• Exercise aim:
Could the records below please be retyped exactly, with their pictures left out?

━━ Information supplied

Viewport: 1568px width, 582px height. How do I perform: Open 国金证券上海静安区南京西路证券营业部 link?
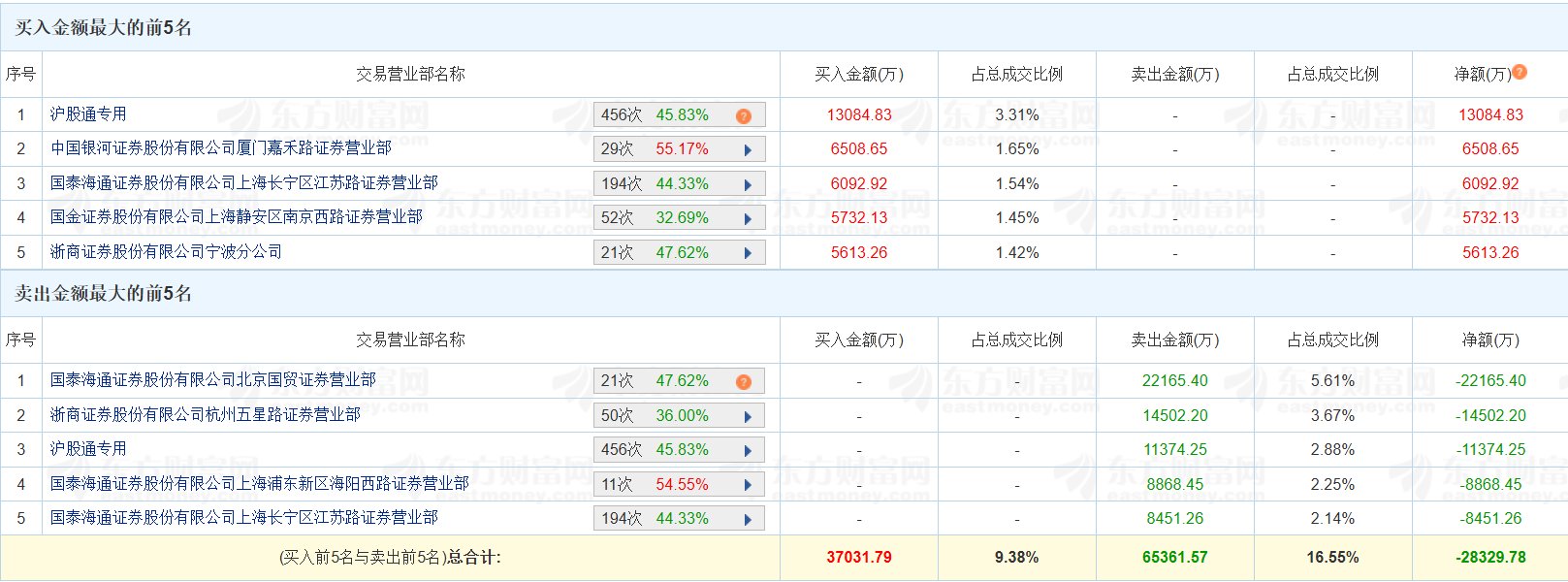tap(237, 217)
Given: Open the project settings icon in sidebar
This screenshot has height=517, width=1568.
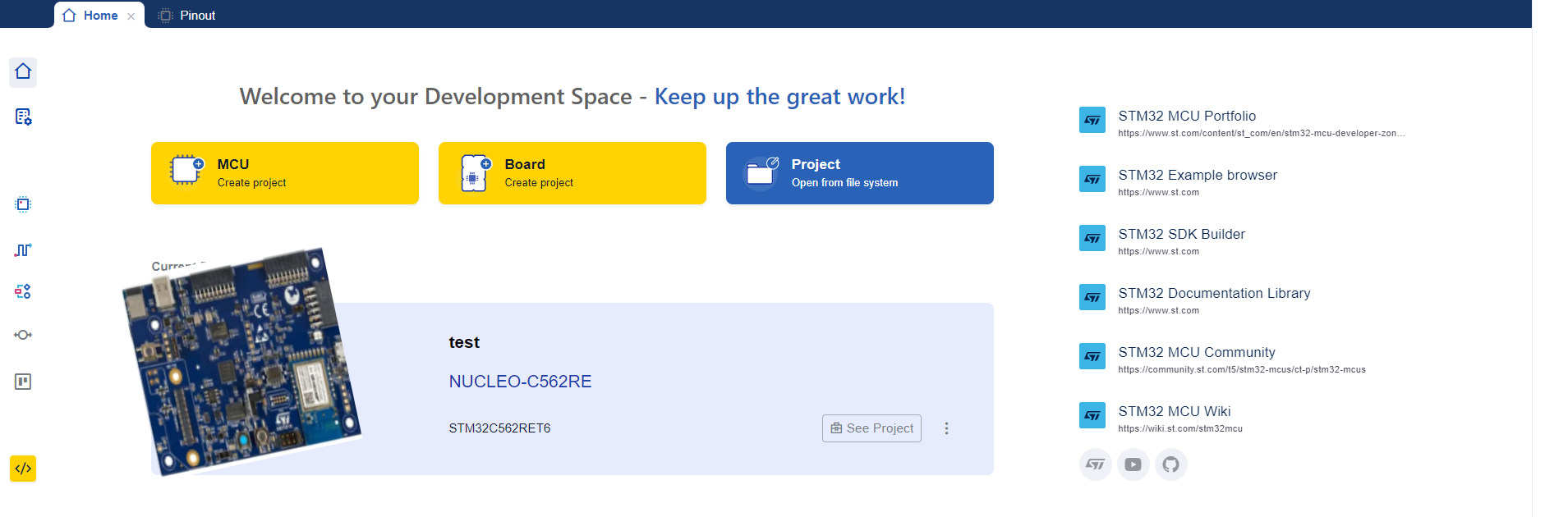Looking at the screenshot, I should pyautogui.click(x=23, y=117).
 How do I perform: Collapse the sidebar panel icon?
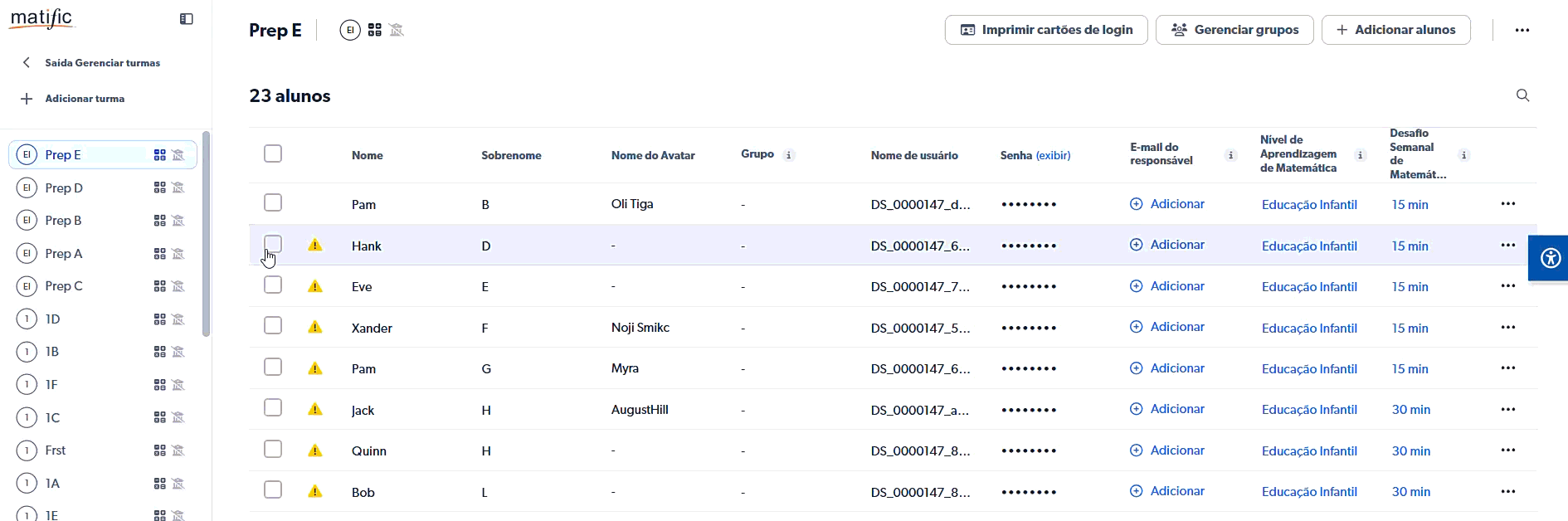(x=187, y=19)
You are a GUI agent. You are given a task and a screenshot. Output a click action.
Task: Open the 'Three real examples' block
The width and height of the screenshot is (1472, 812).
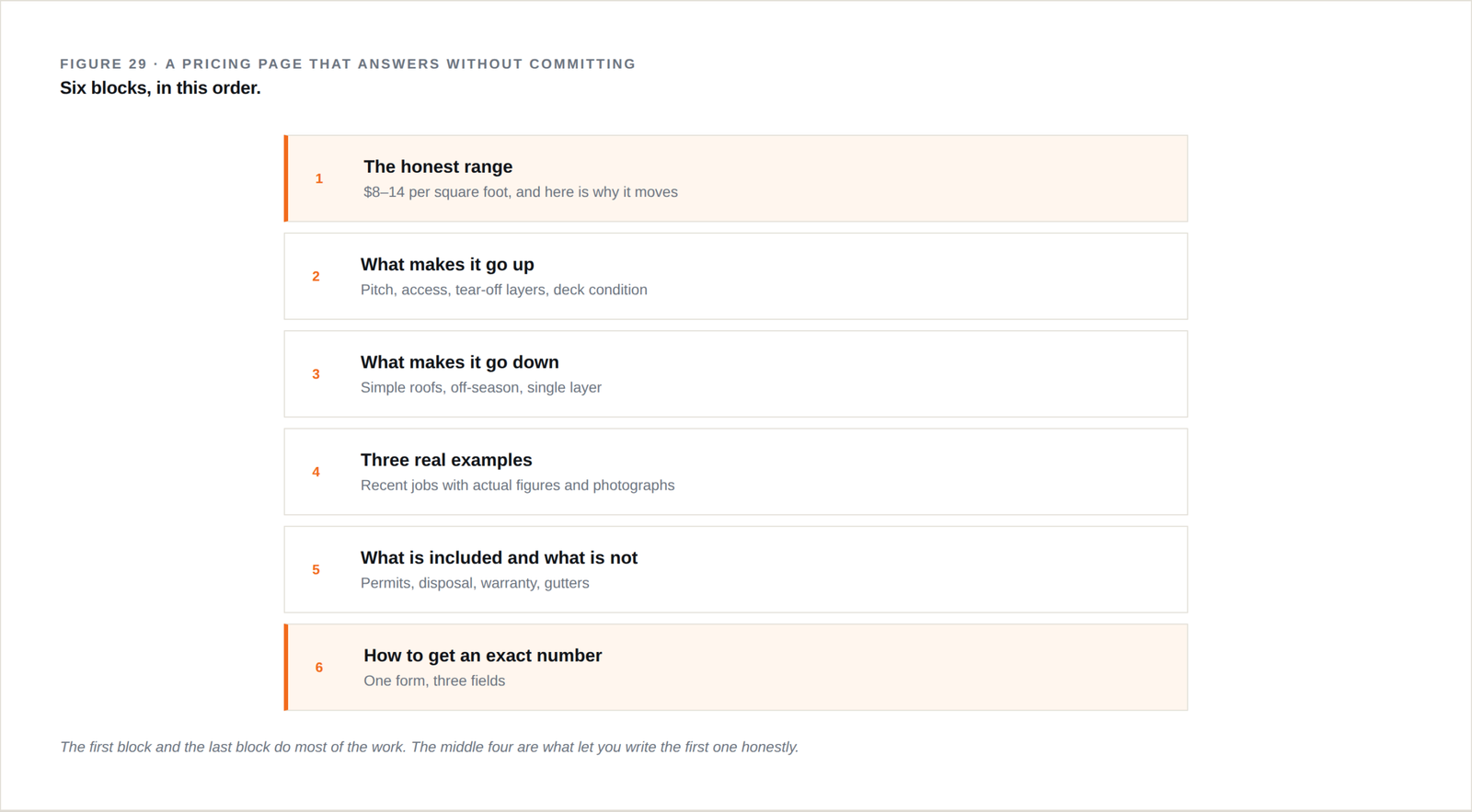(x=736, y=472)
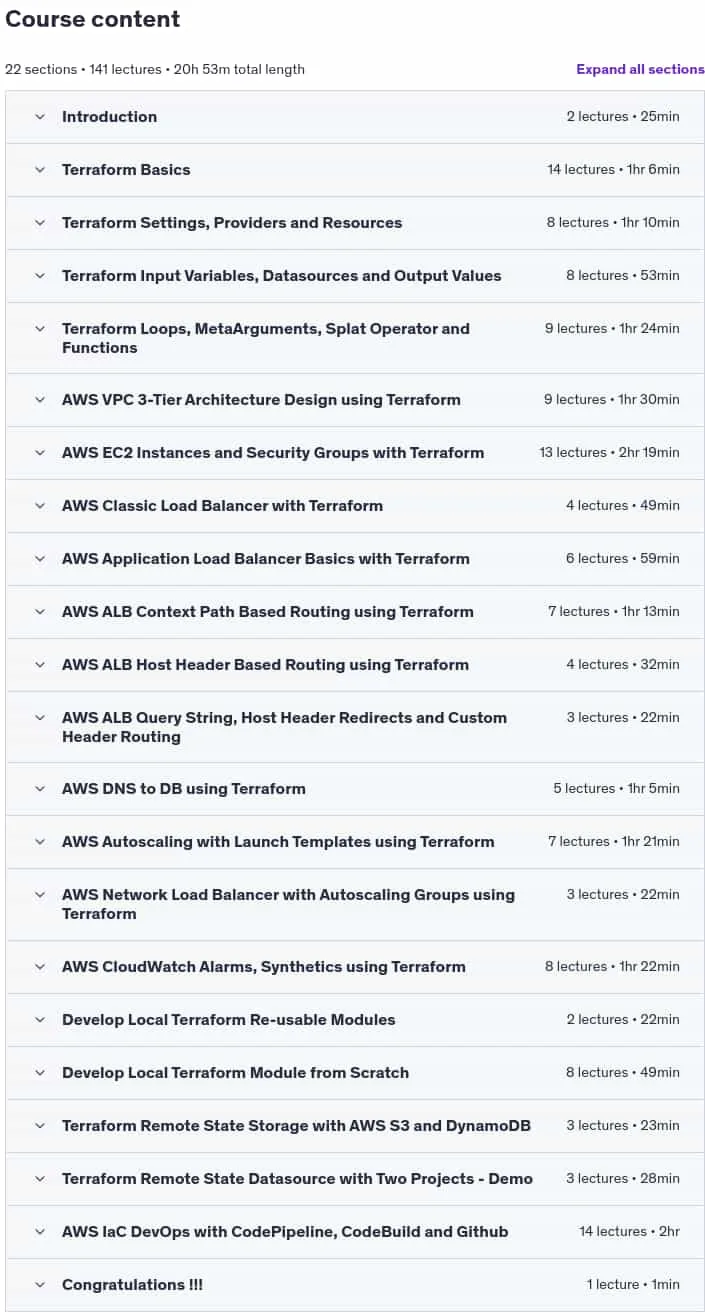705x1312 pixels.
Task: Click chevron for AWS EC2 Instances and Security Groups
Action: click(40, 453)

━━━━

• Exercise result:
Viewport: 1568px width, 582px height. How do I perform: Open 国金证券上海静安区南京西路证券营业部 link?
tap(237, 217)
Given: Open the project settings icon in sidebar
This screenshot has height=517, width=1568.
Looking at the screenshot, I should pyautogui.click(x=23, y=117).
 How do I perform: Collapse the sidebar panel icon?
(x=187, y=19)
You are a GUI agent. You are given a task and a screenshot. Output a click action.
Task: Open the 'Three real examples' block
The width and height of the screenshot is (1472, 812).
(x=736, y=472)
705x1312 pixels.
Task: Click chevron for AWS EC2 Instances and Security Groups
Action: click(40, 453)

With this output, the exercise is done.